Look below for the line that contains "Task: Select the 安全生产管理基本概念 title box", then quote it and all the lines after it, exactly, with the pictures left out.

Collected data:
────────────────────────────────────────

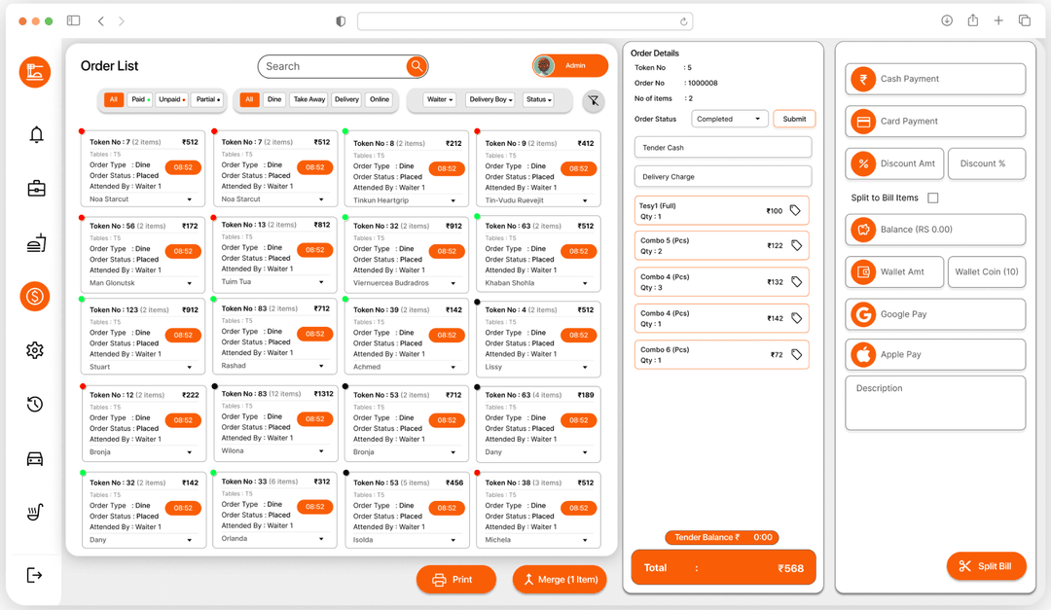
Task: Open the notifications bell in sidebar
Action: pyautogui.click(x=35, y=135)
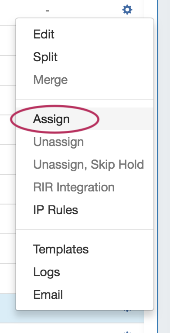Viewport: 170px width, 333px height.
Task: Open gear icon peeking below the Email item
Action: pyautogui.click(x=127, y=311)
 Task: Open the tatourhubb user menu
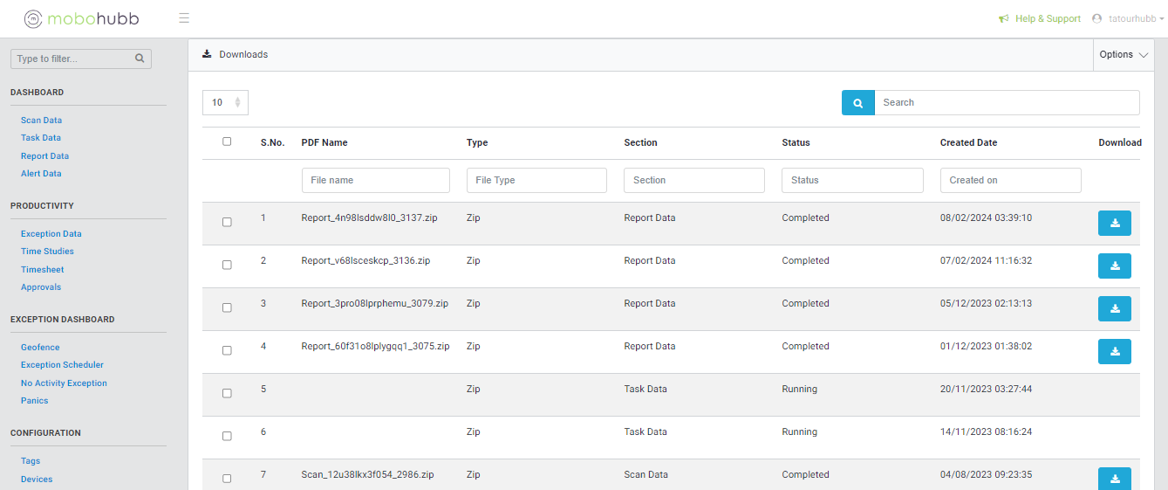(1127, 18)
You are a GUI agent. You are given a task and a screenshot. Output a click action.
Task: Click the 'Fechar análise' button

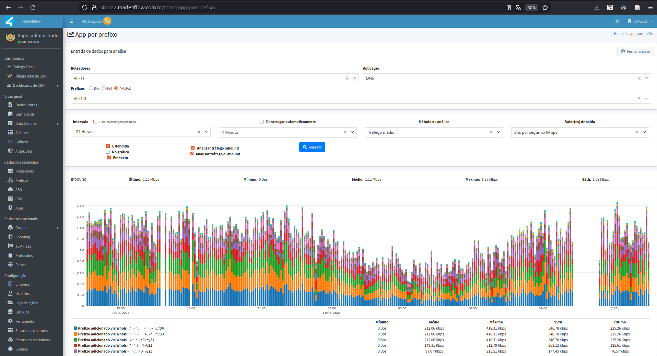pos(635,51)
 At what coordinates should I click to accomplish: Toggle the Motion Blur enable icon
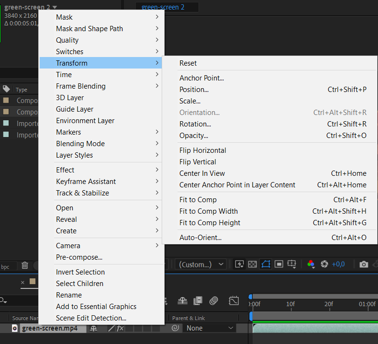(213, 300)

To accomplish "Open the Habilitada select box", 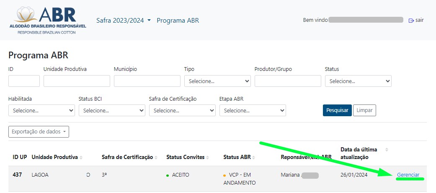I will [41, 110].
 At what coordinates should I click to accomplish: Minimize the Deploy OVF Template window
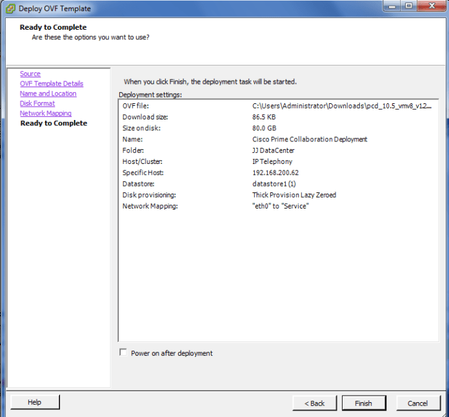[x=392, y=6]
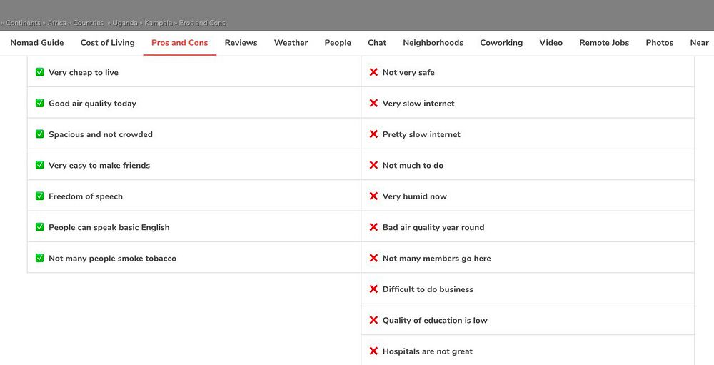The width and height of the screenshot is (714, 365).
Task: Click the red X beside Not very safe
Action: (x=373, y=72)
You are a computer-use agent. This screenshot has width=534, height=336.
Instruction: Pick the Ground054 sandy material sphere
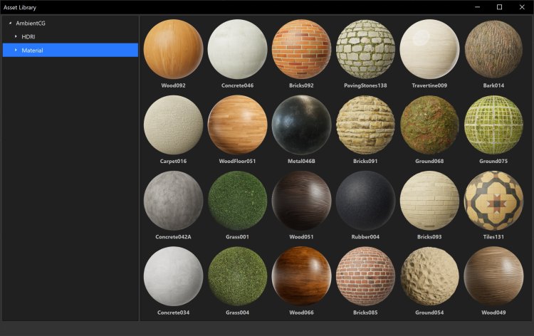(x=429, y=276)
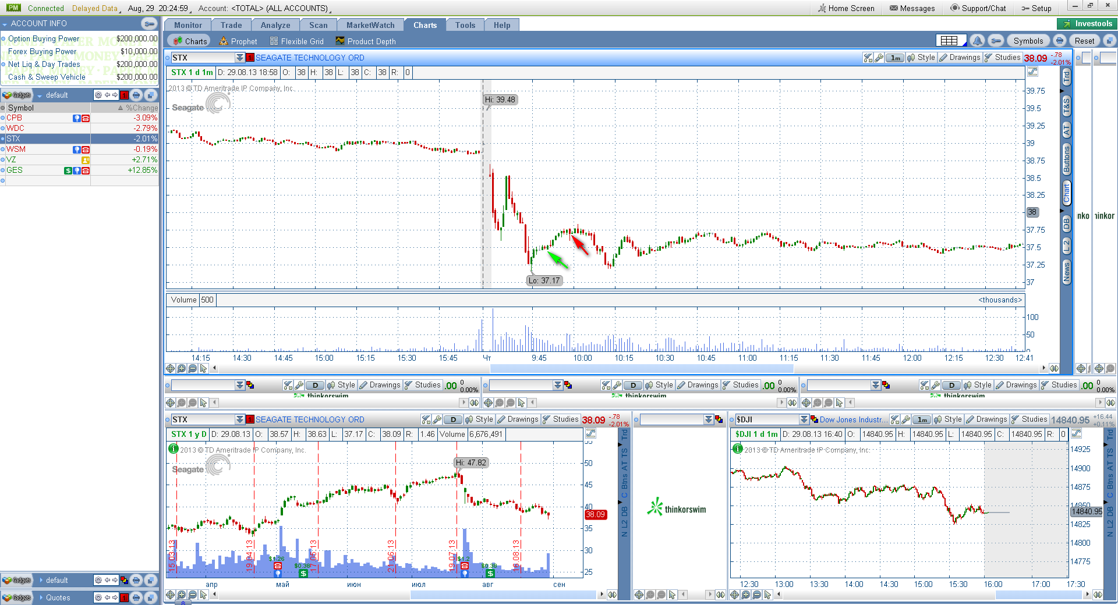Image resolution: width=1118 pixels, height=605 pixels.
Task: Switch to the Analyze tab
Action: [x=275, y=25]
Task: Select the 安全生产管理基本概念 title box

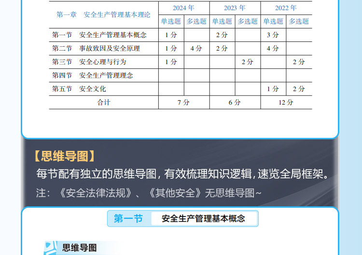Action: [x=203, y=219]
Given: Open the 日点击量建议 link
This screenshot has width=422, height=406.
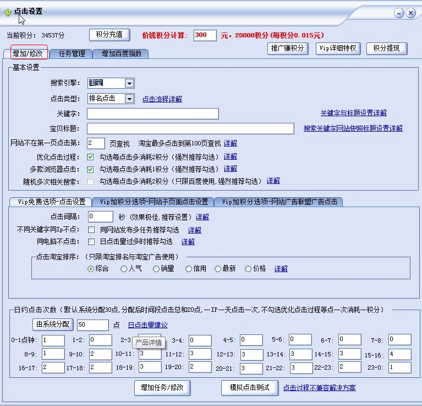Looking at the screenshot, I should (x=148, y=325).
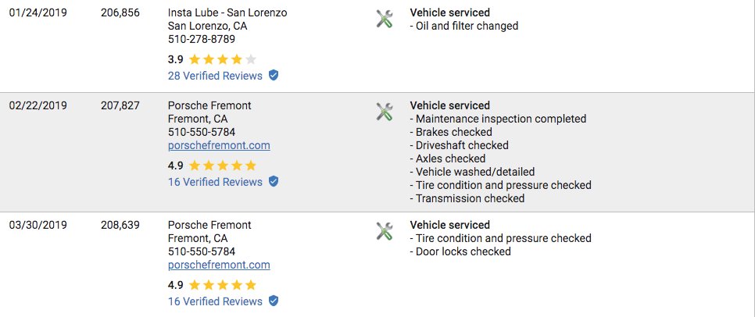Viewport: 755px width, 317px height.
Task: Select the 03/30/2019 date entry
Action: pyautogui.click(x=38, y=225)
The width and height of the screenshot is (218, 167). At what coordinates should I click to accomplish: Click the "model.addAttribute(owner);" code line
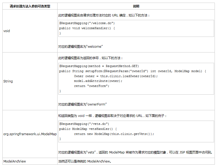[x=98, y=81]

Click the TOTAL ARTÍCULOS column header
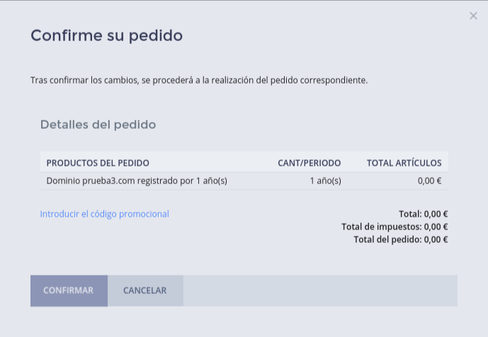(x=404, y=163)
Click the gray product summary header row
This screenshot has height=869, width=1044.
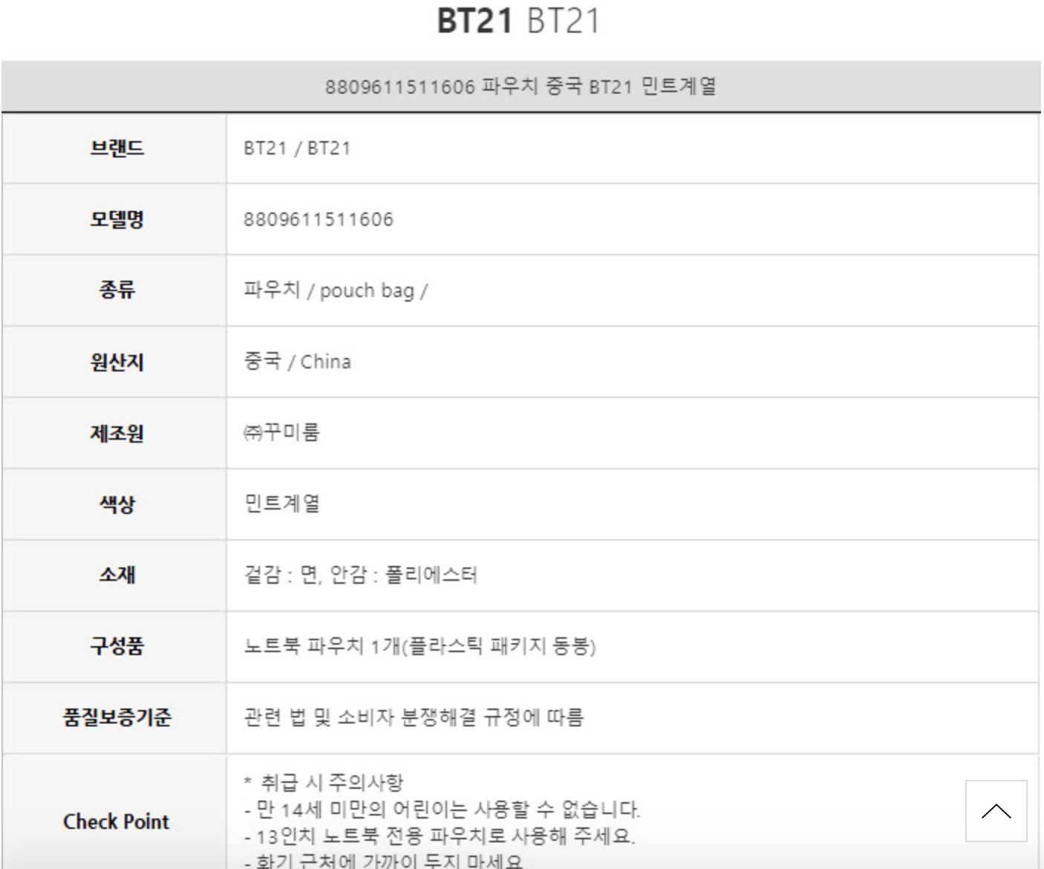[520, 87]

────────────────────────────────────────

** Solution to this task **
Task: Select the 安全生产管理基本概念 title box

Action: [x=203, y=219]
Given: Open the 日点击量建议 link
This screenshot has width=422, height=406.
Looking at the screenshot, I should (x=148, y=325).
Viewport: 755px width, 317px height.
Task: Select the 03/30/2019 date entry
Action: pyautogui.click(x=38, y=225)
The width and height of the screenshot is (218, 167). At what coordinates should I click to accomplish: Click the "model.addAttribute(owner);" code line
[x=98, y=81]

Click the TOTAL ARTÍCULOS column header
(x=404, y=163)
Click the gray product summary header row
This screenshot has height=869, width=1044.
[520, 87]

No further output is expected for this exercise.